Recipe courtesy Tyler Florence

  • Prep Time: 1 hr 0 min
  • Cook Time: 15 min
  • Level: Intermediate
  • Serves: 16 enchiladas, 8 servings
  • Ingredients

    • 3 tablespoons vegetable oil
    • 1 1/2 pounds skinless boneless chicken breast (I used 4 medium-sized breasts)
    • Salt and pepper
    • 2 teaspoons cumin powder
    • 2 teaspoons garlic powder
    • 1 teaspoon Mexican Spice Blend
    • 1 red onion, chopped
    • 2 cloves garlic, minced
    • 1 cup frozen corn, thawed
    • 5 canned whole green chiles, seeded and coarsely chopped
    • 4 canned chipotle chiles, seeded and minced
    • 1 (28-ounce) can stewed tomatoes
    • 1/2 teaspoon all-purpose flour
    • 16 corn tortillas
    • 1 1/2 cups enchilada sauce, canned
    • 1 cup shredded Cheddar and Jack cheeses
    • Garnish: chopped cilantro leaves, chopped scallions, sour cream, chopped tomatoes

    Directions

    Coat large saute pan with oil. Season chicken with salt and pepper. Brown chicken over medium heat, allow 7 minutes each side or until no longer pink. Sprinkle chicken with cumin, garlic powder and Mexican spices before turning. Remove chicken to a platter, allow to cool. Saute onion and garlic in chicken drippings until tender. Add corn and chiles. Stir well to combine. Add canned tomatoes, saute 1 minute.

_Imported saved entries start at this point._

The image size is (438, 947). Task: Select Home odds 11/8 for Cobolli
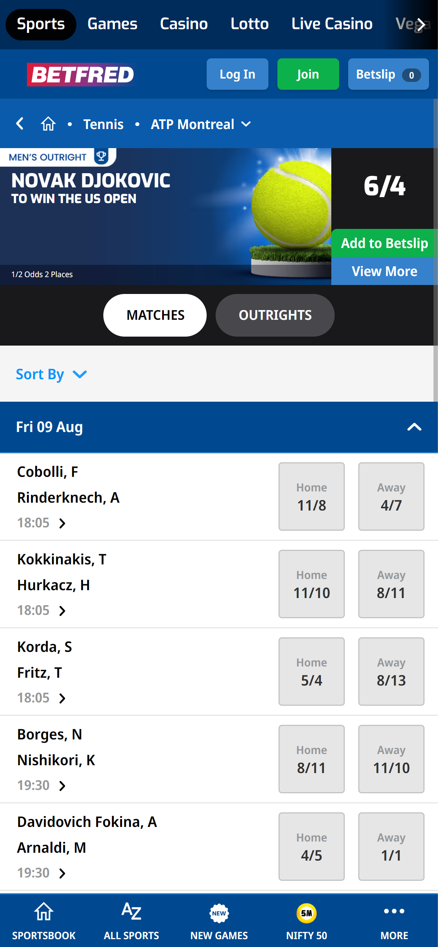click(311, 497)
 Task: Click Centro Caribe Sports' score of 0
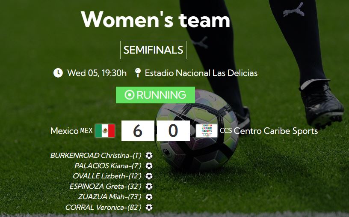tap(173, 131)
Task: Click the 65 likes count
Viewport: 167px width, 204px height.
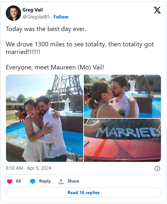Action: tap(19, 181)
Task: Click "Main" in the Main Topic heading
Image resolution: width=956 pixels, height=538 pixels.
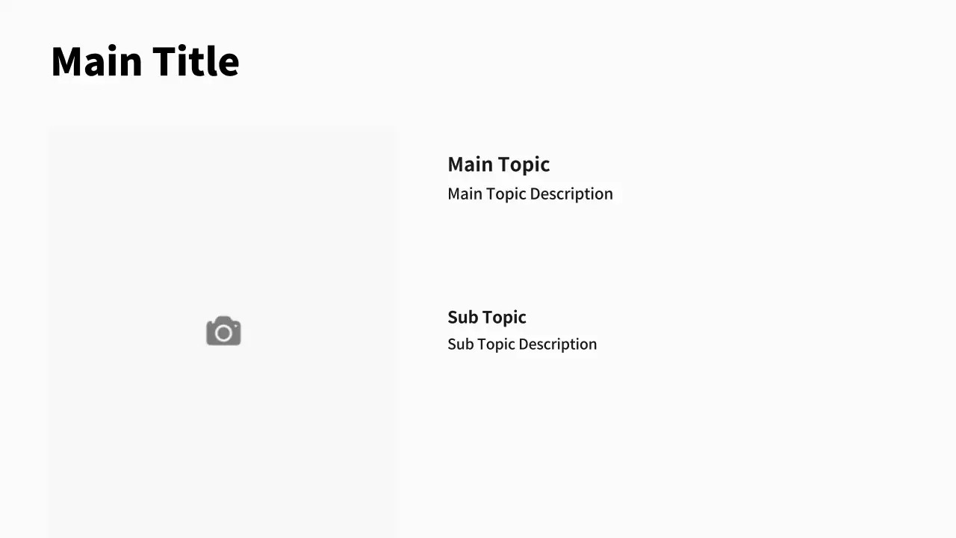Action: pyautogui.click(x=471, y=164)
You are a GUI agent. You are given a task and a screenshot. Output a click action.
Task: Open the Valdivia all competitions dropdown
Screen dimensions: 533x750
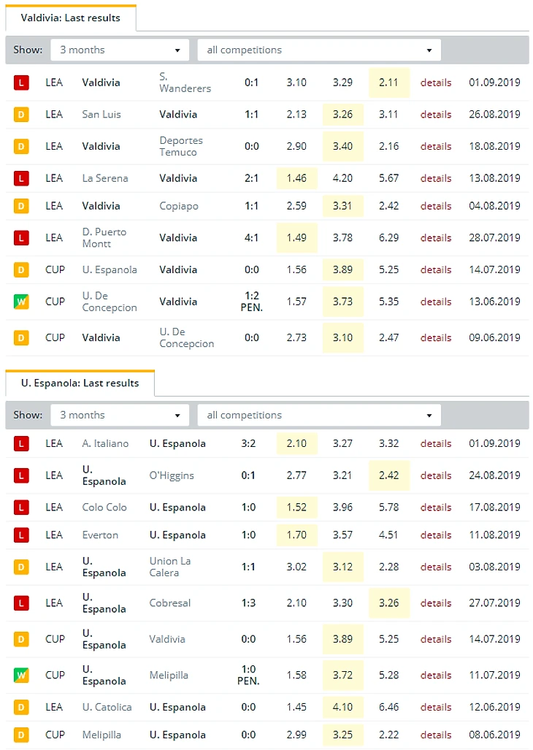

    Pull chicken breasts apart by hand into shredded strips. Add shredded chicken to saute pan, combine with vegetables. Dust the mixture with flour to help set.

    Microwave tortillas on high for 30 seconds. This softens them and makes them more pliable. Coat the bottom of 2 (13 by 9-inch) pans with a ladle of enchilada sauce. Using a large shallow bowl, dip each tortilla in enchilada sauce to lightly coat. Spoon 1/4 cup chicken mixture in each tortilla. Fold over filling, place 16 enchiladas in each pan with seam side down. Top with remaining enchilada sauce and cheese.

    Bake for 15 minutes in a preheated 350 degree F oven until cheese melts. Garnish with cilantro, scallion, sour cream and chopped tomatoes before serving. Serve with Spanish rice and beans.

    3 comments:

    Jaimie said...

    mmm I love Mexican too! I just made the pioneer woman's mexican lasagna and i've been eating it for days, it is sooo good! : )

    Unknown said...

    Oh My!! Those look so YUMMY!!!

    Gussy Sews said...

    I have an enchilada recipe and I love it, too! They are soooooo good :) I love that you're sharing a recipe -- might have to try it ;)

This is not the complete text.